Now I noticed above doca and dpdk were not initialized. Let's see if we can get them going with the following. Then restart openvswitch on the node.
sh-5.1# ovs-vsctl --no-wait set Open_vSwitch . other_config:doca-init=true
sh-5.1# systemctl restart openvswitch
And now if we look at the open_vswitch values again we can see they are now true.

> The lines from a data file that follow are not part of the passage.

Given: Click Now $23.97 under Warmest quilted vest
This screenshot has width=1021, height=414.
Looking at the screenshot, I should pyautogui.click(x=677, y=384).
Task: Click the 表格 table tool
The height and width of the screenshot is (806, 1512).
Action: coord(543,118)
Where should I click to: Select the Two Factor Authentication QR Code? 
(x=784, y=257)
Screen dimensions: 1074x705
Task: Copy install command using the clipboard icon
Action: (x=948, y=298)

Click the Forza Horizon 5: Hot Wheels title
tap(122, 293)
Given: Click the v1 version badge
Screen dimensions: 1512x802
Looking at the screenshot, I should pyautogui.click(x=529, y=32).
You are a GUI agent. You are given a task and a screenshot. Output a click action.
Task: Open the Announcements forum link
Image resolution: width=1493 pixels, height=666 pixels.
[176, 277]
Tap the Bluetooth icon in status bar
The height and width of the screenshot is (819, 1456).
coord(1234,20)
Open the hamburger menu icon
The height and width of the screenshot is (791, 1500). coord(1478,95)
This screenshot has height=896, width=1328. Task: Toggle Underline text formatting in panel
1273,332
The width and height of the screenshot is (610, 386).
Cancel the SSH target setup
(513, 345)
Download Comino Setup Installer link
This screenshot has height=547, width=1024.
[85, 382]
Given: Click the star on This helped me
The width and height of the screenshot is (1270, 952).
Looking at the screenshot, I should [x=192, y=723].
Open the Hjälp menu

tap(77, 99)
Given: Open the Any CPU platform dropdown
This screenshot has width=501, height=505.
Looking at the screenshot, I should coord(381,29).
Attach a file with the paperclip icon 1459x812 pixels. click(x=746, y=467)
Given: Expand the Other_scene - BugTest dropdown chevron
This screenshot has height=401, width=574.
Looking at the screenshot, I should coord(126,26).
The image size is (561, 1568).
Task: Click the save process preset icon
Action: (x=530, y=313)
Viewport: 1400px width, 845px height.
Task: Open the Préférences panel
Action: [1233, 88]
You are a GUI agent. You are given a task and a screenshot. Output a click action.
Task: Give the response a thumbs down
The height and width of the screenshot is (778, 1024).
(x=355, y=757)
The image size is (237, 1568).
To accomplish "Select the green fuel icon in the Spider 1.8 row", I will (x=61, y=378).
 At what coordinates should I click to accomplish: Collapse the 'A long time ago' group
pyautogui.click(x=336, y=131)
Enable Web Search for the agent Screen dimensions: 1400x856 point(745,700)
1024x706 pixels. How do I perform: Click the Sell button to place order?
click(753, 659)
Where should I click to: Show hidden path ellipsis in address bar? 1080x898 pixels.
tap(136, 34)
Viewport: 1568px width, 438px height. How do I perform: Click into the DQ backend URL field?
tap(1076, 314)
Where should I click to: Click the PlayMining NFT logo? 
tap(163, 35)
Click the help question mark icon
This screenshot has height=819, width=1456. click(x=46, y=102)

sh-5.1# ovs-vsctl list open_vswitch
_uuid : bb0f2e33-856e-49f3-b063-a25084cb7894
bridges : [7b6aaed2-2e60-45bf-b98c-90e6806482dc, 7d465f8c-2332-4cd8-9115-f5f53161d838]
cur_cfg : 898
datapath_types : [doca, netdev, system]
datapaths : {system=748f4bb7-442e-479a-9923-811ee91408cc}
db_version : "8.5.1"
doca_initialized : true
doca_version : "3.3.0109"
dpdk_initialized : true
dpdk_version : "DPDK 25.11.0+doca2601"
external_ids : {hostname=nvd-srv-26.nvidia.eng.rdu2.dc.redhat.com, ovn-bridge-mappings="physnet:br-ex", ovn-bridge-remote-probe-interval="0", ovn-enable-lflow-cache="true", ovn-encap-ip="10.6.135.5", ovn-encap-type=geneve, ovn-is-interconn="true", ovn-memlimit-lflow-cache-kb="1048576", ovn-monitor-all="true", ovn-ofctrl-wait-before-clear="0", ovn-remote="unix:/var/run/ovn/ovnsb_db.sock", ovn-remote-probe-interval="180000", ovn-set-local-ip="true", rundir="/var/run/openvswitch", system-id="01916ed0-7268-43dd-8355-68fef87a1761"}
iface_types : [bareudp, doca, docavdpa, erspan, geneve, gre, gtpu, internal, ip6erspan, ip6gre, lisp, patch, srv6, stt, system, tap, vxlan]
manager_options : []
next_cfg : 898
other_config : {bundle-idle-timeout="0", doca-init="true", ovn-chassis-idx-01916ed0-7268-43dd-8355-68fef87a1761="", vlan-limit="0"}
ovs_version : "3.3.0040"
ssl : []
statistics : {}
system_type : rhel
system_version : "9.6"
One other thing I will note here is that in this SNO environment I did go ahead and upgrade it from the starting 4.20.15 version to 4.21.11 with the OVS-DOCA RHCOS on-cluster image in place. After getting to 4.21.11 the OVS-DOCA openvswitch was still in place and running appropriately. OpenShift showed no issues with the swap out replacement and/or the upgrade process.
Hopefully this provided a good example of how to build and apply a on-cluster OVS-DOCA RHCOS layer for experimental purposes.